26 AOÛT 1940 | Cameroun – Coup d’Etat du colonel Leclerc

Il y a soixante-dix ans, le maréchal Leclerc, alors capitaine, débarque en Afrique. On est en août 1940 et la conquête des territoires occupés par les ennemis de la France libre commence. À la tête d’une colonne de véhicules et de fantassins – dont une majorité de tirailleurs africains– Leclerc va remonter jusqu’en Afrique du Nord. C’est la colonne Leclerc, qui devient trois ans plus tard la 2e D.B. La participation massive des Africains prépare le terrain de la décolonisation.

«Moi, général de Gaulle, actuellement à Londres, j’invite les officiers et les soldats français qui se trouvent en territoire britannique ou qui viendraient à s’y trouver, avec leurs armes ou sans leurs armes, […] à se mettre en rapport avec moi. Quoi qu’il arrive, la flamme de la résistance française ne doit pas s’éteindre et ne s’éteindra pas». Ainsi se concluait l’appel du général de Gaulle lancé le soir du 18 juin 1940 sur les ondes de la B.B.C. La France libre était créée.

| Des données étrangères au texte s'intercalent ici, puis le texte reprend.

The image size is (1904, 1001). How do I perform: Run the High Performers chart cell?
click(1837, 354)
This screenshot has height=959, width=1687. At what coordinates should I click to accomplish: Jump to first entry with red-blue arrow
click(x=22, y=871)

Le 25 juillet, le capitaine Philippe de Hautecloque se présente au général de Gaulle à Londres sous le pseudonyme de Leclerc. Formé à Saint-Cyr puis à l’école de cavalerie de Saumur, Leclerc a débuté la Seconde Guerre mondiale sur le front belge. Deux fois prisonnier, deux fois évadé, il a gagné l’Espagne pour rejoindre Londres. De Gaulle le nomme aussitôt commandant et lui donne pour mission de rallier l’Afrique équatoriale française à la France libre. Depuis le 11 juillet 1940 et l’arrivée au pouvoir du maréchal Philippe Pétain, la France et ses territoires étaient dirigés par le régime de Vichy, favorable à la collaboration avec l’Allemagne nazie.

Les « Trois glorieuses »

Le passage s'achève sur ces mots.